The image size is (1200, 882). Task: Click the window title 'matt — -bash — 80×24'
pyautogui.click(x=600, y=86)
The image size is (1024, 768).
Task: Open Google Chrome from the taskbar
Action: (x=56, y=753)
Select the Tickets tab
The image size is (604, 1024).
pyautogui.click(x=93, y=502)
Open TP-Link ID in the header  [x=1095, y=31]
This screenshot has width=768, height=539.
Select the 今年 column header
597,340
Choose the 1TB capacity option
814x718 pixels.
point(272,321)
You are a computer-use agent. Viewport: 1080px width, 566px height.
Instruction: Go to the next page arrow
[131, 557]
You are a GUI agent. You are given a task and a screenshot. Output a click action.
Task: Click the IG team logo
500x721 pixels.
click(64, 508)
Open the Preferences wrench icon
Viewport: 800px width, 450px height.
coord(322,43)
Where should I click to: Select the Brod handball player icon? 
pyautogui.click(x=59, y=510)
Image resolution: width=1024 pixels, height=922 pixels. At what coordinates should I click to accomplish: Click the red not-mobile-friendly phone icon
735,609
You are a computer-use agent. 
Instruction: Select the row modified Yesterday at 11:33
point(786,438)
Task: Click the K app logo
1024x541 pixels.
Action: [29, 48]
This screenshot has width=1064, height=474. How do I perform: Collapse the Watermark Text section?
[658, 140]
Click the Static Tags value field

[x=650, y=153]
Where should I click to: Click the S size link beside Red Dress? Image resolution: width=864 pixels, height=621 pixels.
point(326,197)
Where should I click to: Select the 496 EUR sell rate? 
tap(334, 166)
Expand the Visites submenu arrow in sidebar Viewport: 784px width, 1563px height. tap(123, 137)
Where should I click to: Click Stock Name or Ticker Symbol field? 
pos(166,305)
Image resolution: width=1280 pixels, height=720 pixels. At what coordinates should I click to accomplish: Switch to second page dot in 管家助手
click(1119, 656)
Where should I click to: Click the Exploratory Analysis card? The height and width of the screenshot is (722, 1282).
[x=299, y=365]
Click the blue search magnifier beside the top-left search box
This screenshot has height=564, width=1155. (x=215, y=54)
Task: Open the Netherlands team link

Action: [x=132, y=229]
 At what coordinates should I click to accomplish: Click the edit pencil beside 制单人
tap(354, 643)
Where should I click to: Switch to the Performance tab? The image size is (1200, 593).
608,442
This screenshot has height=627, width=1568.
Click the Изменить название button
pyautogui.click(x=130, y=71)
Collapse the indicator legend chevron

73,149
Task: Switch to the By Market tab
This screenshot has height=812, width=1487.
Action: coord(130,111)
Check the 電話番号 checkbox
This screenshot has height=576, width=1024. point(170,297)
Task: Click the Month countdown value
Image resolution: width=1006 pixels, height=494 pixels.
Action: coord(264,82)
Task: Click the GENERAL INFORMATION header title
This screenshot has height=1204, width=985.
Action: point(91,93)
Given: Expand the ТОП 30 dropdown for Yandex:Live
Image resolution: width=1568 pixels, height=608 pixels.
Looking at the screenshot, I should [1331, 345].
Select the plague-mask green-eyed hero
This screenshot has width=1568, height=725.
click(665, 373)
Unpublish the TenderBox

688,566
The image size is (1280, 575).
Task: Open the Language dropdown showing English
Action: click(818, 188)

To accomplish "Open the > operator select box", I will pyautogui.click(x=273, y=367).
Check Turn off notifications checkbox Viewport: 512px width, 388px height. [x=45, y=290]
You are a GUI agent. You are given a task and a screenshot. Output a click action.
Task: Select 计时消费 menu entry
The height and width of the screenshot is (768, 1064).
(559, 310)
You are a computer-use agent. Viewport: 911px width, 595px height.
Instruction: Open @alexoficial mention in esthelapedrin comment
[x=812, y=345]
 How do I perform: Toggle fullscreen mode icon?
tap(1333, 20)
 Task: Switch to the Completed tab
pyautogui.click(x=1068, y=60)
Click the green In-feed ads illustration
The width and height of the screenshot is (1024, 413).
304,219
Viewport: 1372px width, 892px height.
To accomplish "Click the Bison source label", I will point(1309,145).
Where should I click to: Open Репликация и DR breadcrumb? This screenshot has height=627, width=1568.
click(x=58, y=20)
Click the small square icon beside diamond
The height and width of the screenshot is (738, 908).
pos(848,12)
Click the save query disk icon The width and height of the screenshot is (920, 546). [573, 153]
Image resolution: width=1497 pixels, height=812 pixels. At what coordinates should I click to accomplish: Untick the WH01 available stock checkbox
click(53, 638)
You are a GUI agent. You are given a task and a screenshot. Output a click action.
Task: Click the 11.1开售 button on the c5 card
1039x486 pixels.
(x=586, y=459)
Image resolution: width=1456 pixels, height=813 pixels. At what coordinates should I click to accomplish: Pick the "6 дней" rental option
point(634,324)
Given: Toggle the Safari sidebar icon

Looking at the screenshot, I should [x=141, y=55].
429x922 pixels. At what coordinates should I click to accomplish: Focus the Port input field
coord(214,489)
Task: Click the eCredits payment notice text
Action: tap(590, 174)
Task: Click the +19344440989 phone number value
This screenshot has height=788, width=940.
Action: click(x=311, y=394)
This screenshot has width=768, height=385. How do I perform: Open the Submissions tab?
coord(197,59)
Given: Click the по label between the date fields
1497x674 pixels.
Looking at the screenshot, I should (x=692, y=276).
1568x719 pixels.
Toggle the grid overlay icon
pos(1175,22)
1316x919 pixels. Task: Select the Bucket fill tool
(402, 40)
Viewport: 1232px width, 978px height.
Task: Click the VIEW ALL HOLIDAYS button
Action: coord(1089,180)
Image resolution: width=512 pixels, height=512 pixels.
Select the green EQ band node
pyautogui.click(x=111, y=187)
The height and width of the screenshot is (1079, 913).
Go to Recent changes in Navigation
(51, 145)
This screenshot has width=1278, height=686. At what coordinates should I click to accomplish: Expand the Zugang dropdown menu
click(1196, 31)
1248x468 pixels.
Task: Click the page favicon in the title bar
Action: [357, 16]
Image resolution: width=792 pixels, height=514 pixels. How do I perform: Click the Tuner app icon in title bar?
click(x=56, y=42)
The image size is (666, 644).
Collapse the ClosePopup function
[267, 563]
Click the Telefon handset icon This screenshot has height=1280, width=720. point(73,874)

▸ **DIRECTIONS**:
Return an exact copy of the listing.

▸ **OUTPUT**:
The image size is (1200, 882). Task: Click the window title 'matt — -bash — 80×24'
pyautogui.click(x=600, y=86)
The image size is (1024, 768).
Task: Open Google Chrome from the taskbar
Action: (x=56, y=753)
Select the Tickets tab
The image size is (604, 1024).
pyautogui.click(x=93, y=502)
Open TP-Link ID in the header  [x=1095, y=31]
This screenshot has width=768, height=539.
Select the 今年 column header
597,340
Choose the 1TB capacity option
814x718 pixels.
point(272,321)
You are a computer-use agent. Viewport: 1080px width, 566px height.
Instruction: Go to the next page arrow
[131, 557]
You are a GUI agent. You are given a task and a screenshot. Output a click action.
Task: Click the IG team logo
500x721 pixels.
click(64, 508)
Open the Preferences wrench icon
Viewport: 800px width, 450px height.
coord(322,43)
Where should I click to: Select the Brod handball player icon? 
pyautogui.click(x=59, y=510)
Image resolution: width=1024 pixels, height=922 pixels. At what coordinates should I click to accomplish: Click the red not-mobile-friendly phone icon
735,609
You are a computer-use agent. 
Instruction: Select the row modified Yesterday at 11:33
point(786,438)
Task: Click the K app logo
1024x541 pixels.
Action: [29, 48]
This screenshot has width=1064, height=474. How do I perform: Collapse the Watermark Text section?
[658, 140]
Click the Static Tags value field

[x=650, y=153]
Where should I click to: Click the S size link beside Red Dress? Image resolution: width=864 pixels, height=621 pixels.
point(326,197)
Where should I click to: Select the 496 EUR sell rate? 
tap(334, 166)
Expand the Visites submenu arrow in sidebar Viewport: 784px width, 1563px height. tap(123, 137)
Where should I click to: Click Stock Name or Ticker Symbol field? 
pos(166,305)
Image resolution: width=1280 pixels, height=720 pixels. At what coordinates should I click to accomplish: Switch to second page dot in 管家助手
click(1119, 656)
Where should I click to: Click the Exploratory Analysis card? The height and width of the screenshot is (722, 1282).
[x=299, y=365]
Click the blue search magnifier beside the top-left search box
This screenshot has height=564, width=1155. (x=215, y=54)
Task: Open the Netherlands team link

Action: [x=132, y=229]
 At what coordinates should I click to accomplish: Click the edit pencil beside 制单人
tap(354, 643)
Where should I click to: Switch to the Performance tab? The image size is (1200, 593).
608,442
This screenshot has height=627, width=1568.
Click the Изменить название button
pyautogui.click(x=130, y=71)
Collapse the indicator legend chevron

73,149
Task: Switch to the By Market tab
This screenshot has height=812, width=1487.
Action: coord(130,111)
Check the 電話番号 checkbox
This screenshot has height=576, width=1024. point(170,297)
Task: Click the Month countdown value
Image resolution: width=1006 pixels, height=494 pixels.
Action: coord(264,82)
Task: Click the GENERAL INFORMATION header title
This screenshot has height=1204, width=985.
Action: point(91,93)
Given: Expand the ТОП 30 dropdown for Yandex:Live
Image resolution: width=1568 pixels, height=608 pixels.
Looking at the screenshot, I should [1331, 345].
Select the plague-mask green-eyed hero
This screenshot has width=1568, height=725.
click(665, 373)
Unpublish the TenderBox

688,566
The image size is (1280, 575).
Task: Open the Language dropdown showing English
Action: click(818, 188)

To accomplish "Open the > operator select box", I will pyautogui.click(x=273, y=367).
Check Turn off notifications checkbox Viewport: 512px width, 388px height. [x=45, y=290]
You are a GUI agent. You are given a task and a screenshot. Output a click action.
Task: Select 计时消费 menu entry
The height and width of the screenshot is (768, 1064).
(559, 310)
You are a computer-use agent. Viewport: 911px width, 595px height.
Instruction: Open @alexoficial mention in esthelapedrin comment
[x=812, y=345]
 How do I perform: Toggle fullscreen mode icon?
tap(1333, 20)
 Task: Switch to the Completed tab
pyautogui.click(x=1068, y=60)
Click the green In-feed ads illustration
The width and height of the screenshot is (1024, 413).
304,219
Viewport: 1372px width, 892px height.
To accomplish "Click the Bison source label", I will point(1309,145).
Where should I click to: Open Репликация и DR breadcrumb? This screenshot has height=627, width=1568.
click(x=58, y=20)
Click the small square icon beside diamond
The height and width of the screenshot is (738, 908).
pos(848,12)
Click the save query disk icon The width and height of the screenshot is (920, 546). [573, 153]
Image resolution: width=1497 pixels, height=812 pixels. At what coordinates should I click to accomplish: Untick the WH01 available stock checkbox
click(53, 638)
You are a GUI agent. You are given a task and a screenshot. Output a click action.
Task: Click the 11.1开售 button on the c5 card
1039x486 pixels.
(x=586, y=459)
Image resolution: width=1456 pixels, height=813 pixels. At what coordinates should I click to accomplish: Pick the "6 дней" rental option
point(634,324)
Given: Toggle the Safari sidebar icon

Looking at the screenshot, I should [x=141, y=55].
429x922 pixels. At what coordinates should I click to accomplish: Focus the Port input field
coord(214,489)
Task: Click the eCredits payment notice text
Action: tap(590, 174)
Task: Click the +19344440989 phone number value
This screenshot has height=788, width=940.
Action: click(x=311, y=394)
This screenshot has width=768, height=385. How do I perform: Open the Submissions tab?
coord(197,59)
Given: Click the по label between the date fields
1497x674 pixels.
Looking at the screenshot, I should (x=692, y=276).
1568x719 pixels.
Toggle the grid overlay icon
pos(1175,22)
1316x919 pixels. Task: Select the Bucket fill tool
(402, 40)
Viewport: 1232px width, 978px height.
Task: Click the VIEW ALL HOLIDAYS button
Action: coord(1089,180)
Image resolution: width=512 pixels, height=512 pixels.
Select the green EQ band node
pyautogui.click(x=111, y=187)
The height and width of the screenshot is (1079, 913).
Go to Recent changes in Navigation
(51, 145)
This screenshot has width=1278, height=686. At what coordinates should I click to accomplish: Expand the Zugang dropdown menu
click(1196, 31)
1248x468 pixels.
Task: Click the page favicon in the title bar
Action: [357, 16]
Image resolution: width=792 pixels, height=514 pixels. How do I perform: Click the Tuner app icon in title bar?
click(x=56, y=42)
The image size is (666, 644).
Collapse the ClosePopup function
[267, 563]
Click the Telefon handset icon This screenshot has height=1280, width=720. point(73,874)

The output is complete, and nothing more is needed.